PASSAGE PROVIDED:
- - -
So maybe he doesn't want to open up
to you because you're so negative when
somebody has a good idea.
They don't feel safe.
You know what might make Dan feel safe?
Why don't you put
a bell around your neck
so he hears you coming?
And when you come back
to respond to that,
will you bring me a beer?
Hmm, right, you did say no cheese,
extra pickle, no mayo,
mustard on the side.
Yeah, and this is an eggplant Parm.
- Yeah.
- I ordered a burger.
I, um I should write
this stuff down, probably.
Um, do you know who
ordered the eggplant Parm?
Wow.
He was clearly oxygen-deprived
at some point in his life.
That's the closest he's
gotten to getting an order
right in the last two days.
Keep walking.
You gotta let him go.
I know.
Earlier he dropped a pie on a baby.
If I fire him, he's never going
to want to go out with me.
That's a chance you take when
you dabble in the skin trade.
[bluesy harmonica music]
Okay, here's a suggestion.
Maybe on your next job interview,
you steer the conversation
towards your computer skills
and away from the fact
that you blacked out
and couldn't find your baby.
See? This is the bar.
It's just a bunch of sad
old drunks, like I told you.
That's Chad, the guy
I was telling you about.
And I assume the
woman who looks like she
wants to kill him is his wife.
Oh, yeah, that's how
he describes her, too.
Oh, and blonde.
You're wasting your
time dragging me in here.
It's not going to change anything.
I just want to show you that
it's not some pick-up joint.
It's just a regular neighborhood bar
with cheap booze and, for some reason,
Impossible Burgers.
Oh, so you meet drunk,
cheap vegans who live nearby
and take them to sleazy hotels?
Wait, did she just
accuse him of cheating?
Because I've been here with
him every night for weeks,
and he's never picked up anybody.
Don't get in the middle, Darlene.
But he's a good guy.
I feel like I gotta go over
there and help him out.
Yeah, I gotta go pick up
Beverly Rose at her dad's.
I'll see you later when
I bail your ass out.
[bluesy harmonica music]
Just so I can tell my attorney,
which one of these old
neighborhood skanks
are you shacking up with?
Hi.
I am so sorry.
I couldn't help but overhear,
and I feel obligated to tell you
that I've been here every
night for the past few weeks,
and I have never seen your
husband pick up a woman.
I mean, like, not once.
Thanks, Darlene, but I think you're
giving CPR to a dead guy here.
Oh. Oh, Darlene.
- - -
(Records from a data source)
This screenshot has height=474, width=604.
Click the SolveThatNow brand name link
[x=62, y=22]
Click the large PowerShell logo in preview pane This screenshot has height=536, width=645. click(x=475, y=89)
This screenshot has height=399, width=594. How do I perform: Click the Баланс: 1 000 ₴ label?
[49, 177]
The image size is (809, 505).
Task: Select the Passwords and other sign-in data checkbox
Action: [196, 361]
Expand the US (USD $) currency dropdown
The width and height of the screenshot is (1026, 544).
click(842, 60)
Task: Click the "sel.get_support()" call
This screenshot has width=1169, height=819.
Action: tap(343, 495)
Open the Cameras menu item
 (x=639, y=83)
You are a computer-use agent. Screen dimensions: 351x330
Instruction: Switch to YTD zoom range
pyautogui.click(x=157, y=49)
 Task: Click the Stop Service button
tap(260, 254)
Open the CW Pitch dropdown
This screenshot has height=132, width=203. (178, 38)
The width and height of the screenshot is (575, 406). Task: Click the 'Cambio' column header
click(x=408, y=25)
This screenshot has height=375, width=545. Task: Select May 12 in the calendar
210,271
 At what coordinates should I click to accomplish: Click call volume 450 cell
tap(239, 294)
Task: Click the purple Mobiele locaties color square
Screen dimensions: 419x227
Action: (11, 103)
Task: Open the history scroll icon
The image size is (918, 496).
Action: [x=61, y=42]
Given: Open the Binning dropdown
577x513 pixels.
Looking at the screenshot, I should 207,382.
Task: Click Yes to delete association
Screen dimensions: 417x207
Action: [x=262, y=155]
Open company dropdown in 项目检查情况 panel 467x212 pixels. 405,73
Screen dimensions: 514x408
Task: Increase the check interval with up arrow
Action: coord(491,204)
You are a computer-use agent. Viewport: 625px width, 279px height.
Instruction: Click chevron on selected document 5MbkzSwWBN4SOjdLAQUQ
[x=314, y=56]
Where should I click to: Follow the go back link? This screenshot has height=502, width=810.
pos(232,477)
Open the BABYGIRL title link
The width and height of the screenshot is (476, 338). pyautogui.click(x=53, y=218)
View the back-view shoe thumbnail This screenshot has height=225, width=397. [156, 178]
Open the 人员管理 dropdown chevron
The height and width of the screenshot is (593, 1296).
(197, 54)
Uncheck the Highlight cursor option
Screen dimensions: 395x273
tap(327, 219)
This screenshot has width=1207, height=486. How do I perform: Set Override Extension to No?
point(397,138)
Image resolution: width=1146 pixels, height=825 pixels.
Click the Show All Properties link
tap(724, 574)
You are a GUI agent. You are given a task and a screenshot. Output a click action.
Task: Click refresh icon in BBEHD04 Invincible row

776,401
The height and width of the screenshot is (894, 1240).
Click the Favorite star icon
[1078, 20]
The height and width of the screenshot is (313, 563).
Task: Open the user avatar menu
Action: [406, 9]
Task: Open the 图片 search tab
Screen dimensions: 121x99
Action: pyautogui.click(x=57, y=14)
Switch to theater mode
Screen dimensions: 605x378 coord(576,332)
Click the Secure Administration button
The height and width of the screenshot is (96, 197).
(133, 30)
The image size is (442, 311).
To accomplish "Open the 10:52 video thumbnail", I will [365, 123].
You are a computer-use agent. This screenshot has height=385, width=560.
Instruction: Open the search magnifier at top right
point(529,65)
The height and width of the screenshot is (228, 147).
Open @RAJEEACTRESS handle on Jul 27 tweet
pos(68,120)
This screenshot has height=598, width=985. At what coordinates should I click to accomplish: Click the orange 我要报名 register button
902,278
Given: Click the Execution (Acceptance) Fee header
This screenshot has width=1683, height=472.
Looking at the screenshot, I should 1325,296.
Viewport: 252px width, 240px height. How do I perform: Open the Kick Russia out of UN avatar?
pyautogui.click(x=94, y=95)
- - -
WHAT THIS EXERCISE ASKS:
A – In the script excerpt, what food does the neighborhood bar serve "for some reason"?
B – In the script excerpt, the waiter keeps getting orders wrong. Why does the speaker who is told "You gotta let him go" not want to fire him?
C – Carry the script excerpt forward from its last line, keeping the same back-and-forth dialogue format.

ANSWERS BELOW:
A – Impossible Burgers.

B – The speaker worries that if they fire him, he will never want to go out with them.

C –
What, do you watch him from the minute
he comes in till the
minute he leaves, Darlene?
I can do you one better.
I sit at a table
with him night after night.
Oh, that really won't help.
So you've been hanging out
with my husband every night?
Yeah. I've been keeping
an eye on the rascal.
A very well-behaved rascal.
You are welcome.
For what?
For having an affair with my husband?
You can pick up your
things on the front lawn.
Just sign the divorce papers.
Oh, no, don't go.
I just couldn't sit there and
let her treat you like that.
But, obviously, I
I just made things so much worse.
All right, I better get home.
I'm so sorry.
No, stay.
If ever I needed an old
neighborhood skank to talk to, it's now.
All right, I'm going with
you're mad at all women
right now, so I'm going
to let that slide.
Yeah, I'll grab us some drinks.
Two vodka sodas.
Gotcha.
Look, I, uh I think you're
making the right choice.
Oh, vodka soda is my go-to whenever
I'm feeling kind of bloated.
Yeah, I was actually talking about,
um, going with the girlfriend
instead of the wife.
Oh, she's not my girlfriend.
She just came over to try and help.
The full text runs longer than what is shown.